» Activity
Nothing but the lines from the one holding "Given: Check No for second secured debt row" through the last line of the material below should be set down, exactly and without images.

• • • • • • •

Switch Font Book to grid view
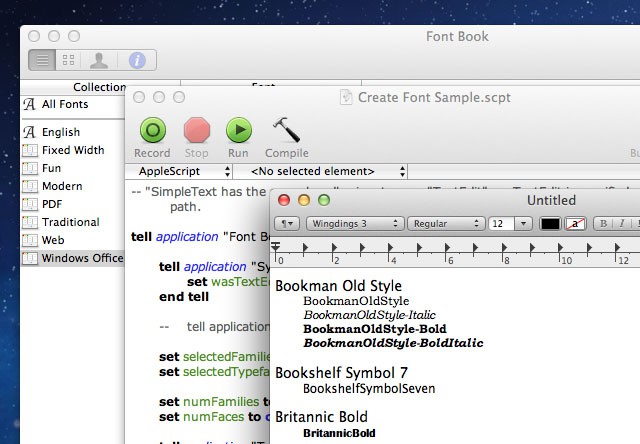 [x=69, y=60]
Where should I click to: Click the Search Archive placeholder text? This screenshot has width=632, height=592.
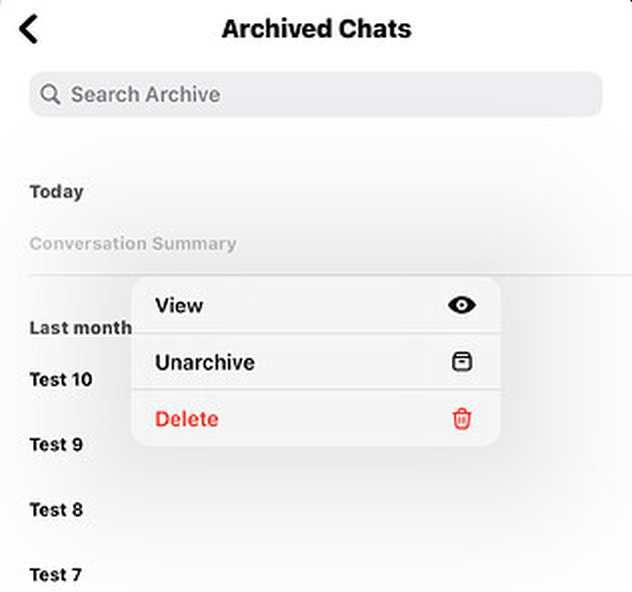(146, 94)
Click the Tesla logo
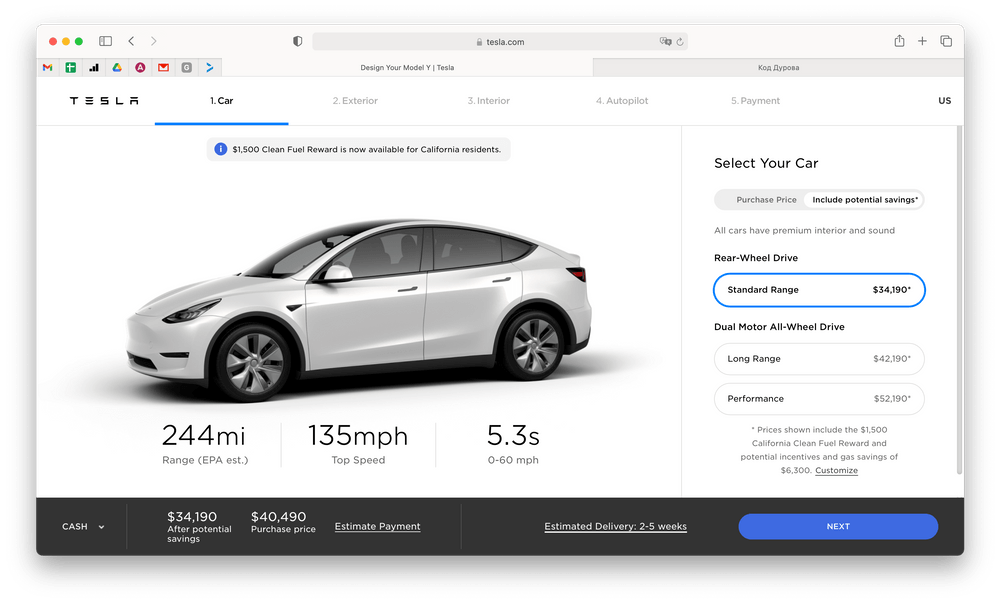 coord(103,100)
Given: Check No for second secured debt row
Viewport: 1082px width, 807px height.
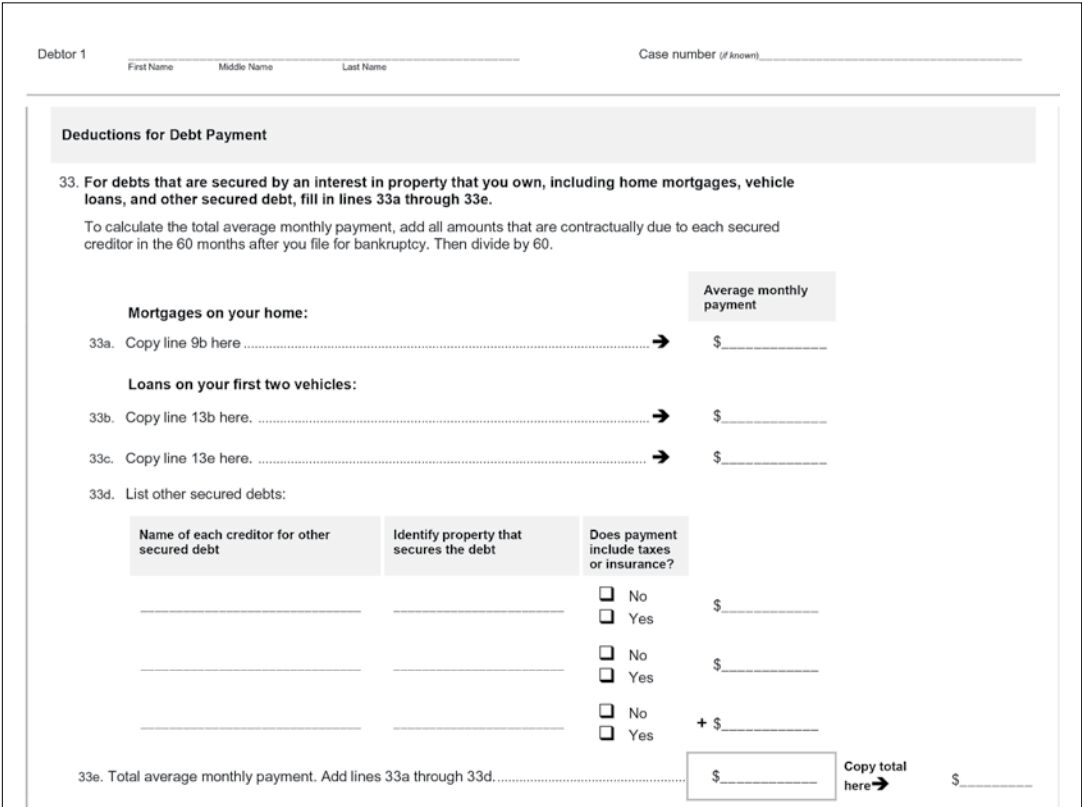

• • • • • • •

» Answer
Given: Check No for second secured debt row
Viewport: 1082px width, 807px height.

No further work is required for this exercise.